A critical warning: listings from overseas sellers on eBay or Amazon should include close-up photos of the entire card surface, not just the face. Mysterious Treasures holos are prone to edge wear and corner softness due to age, and distance sellers sometimes gloss over these details in generic descriptions. If you’re buying from an overseas vendor without detailed photos, assume the card is Lightly Played or better, not Near Mint, and adjust your offer price accordingly. The risk of opening a $6.99 package to find a $3.50 card is real and happens regularly.
Price Tracking and Timing Your Purchases
PriceCharting’s dedicated pages for both holo and reverse holo Honchkrow are the fastest way to watch market movement without manually combing eBay. The platform aggregates prices from TCGPlayer, Troll and Toad, Amazon, and other major retailers, updating daily and displaying historical trends over weeks and months. Honchkrow’s recent 65.5% gain ($3.80 increase over 30 days) means the card may cool off as momentum traders exit, or it may signal sustained collector interest in Diamond & Pearl tier-two holos.
Price tracking isn’t predictive, but it does show you whether your purchase timing coincides with seasonal rallies or market lulls. The practical limitation of price tracking: aggregated data masks individual retailer volatility. Troll and Toad may list the card at $6.99 while TCGPlayer sellers ask $5.49, but price trackers show the range, not which specific vendor offers the best current deal. Spending five minutes comparing active listings on each platform can save you $1.00–$2.00 on a single purchase, and that becomes meaningful if you’re buying multiple cards.

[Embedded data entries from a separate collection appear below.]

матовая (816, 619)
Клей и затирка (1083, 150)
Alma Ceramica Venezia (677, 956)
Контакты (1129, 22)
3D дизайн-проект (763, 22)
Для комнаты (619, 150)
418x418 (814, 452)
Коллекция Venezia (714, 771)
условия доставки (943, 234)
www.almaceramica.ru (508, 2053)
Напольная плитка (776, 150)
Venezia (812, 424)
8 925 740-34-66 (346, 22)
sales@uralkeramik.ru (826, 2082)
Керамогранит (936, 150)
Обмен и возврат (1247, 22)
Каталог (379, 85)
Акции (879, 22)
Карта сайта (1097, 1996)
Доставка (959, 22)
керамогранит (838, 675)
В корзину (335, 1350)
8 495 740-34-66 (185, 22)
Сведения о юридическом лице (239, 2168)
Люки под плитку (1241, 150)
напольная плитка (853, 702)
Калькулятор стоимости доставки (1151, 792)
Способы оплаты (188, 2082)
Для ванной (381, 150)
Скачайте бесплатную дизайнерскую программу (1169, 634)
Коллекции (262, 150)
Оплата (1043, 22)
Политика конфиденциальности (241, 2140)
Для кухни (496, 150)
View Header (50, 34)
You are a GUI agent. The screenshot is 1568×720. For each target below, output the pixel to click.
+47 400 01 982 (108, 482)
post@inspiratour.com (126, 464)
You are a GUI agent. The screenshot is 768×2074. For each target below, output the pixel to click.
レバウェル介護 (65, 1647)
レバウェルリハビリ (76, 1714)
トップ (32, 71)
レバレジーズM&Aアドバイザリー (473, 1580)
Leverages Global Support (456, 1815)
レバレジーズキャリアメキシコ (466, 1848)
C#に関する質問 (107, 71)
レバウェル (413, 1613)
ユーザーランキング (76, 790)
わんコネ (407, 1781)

Supply and Demand Dynamics for Mid-Tier Mysterious Treasures Holos
Honchkrow occupies the segment of Diamond & Pearl printings that saw moderate initial pull rates—common enough that raw copies are readily available, but not so abundant that holos are throwaway bulk. Mysterious Treasures as a set has gained collector momentum since 2024 as interest in DP-era sealed product has risen, creating secondary demand for individual holos from that set that were previously neglected. Honchkrow benefits from that tailwind: it’s not an iconic card like Crobat Lv.X or Garchomp, but it’s an honest Stage 1 with competitive history and clean artwork, making it desirable for binder collectors filling gaps.
The 30-day price jump suggests early-stage momentum among niche collectors rather than speculative buying. Most Diamond & Pearl holos don’t experience month-to-month swings of 65% unless a prominent content creator (card YouTuber, TCG streamer) features them or a major tournament result revives competitive interest. For Honchkrow, the recent gains are likely organic—buyers quietly recognizing that a $5.80 raw Near Mint holo from a sought-after set represents fair value compared to other DP-era Stage 1s priced at $8.00–$12.00. Whether that momentum persists depends on whether larger collector groups notice and enter the market, or whether the spike exhausts itself as available inventory sells through and prices stabilize.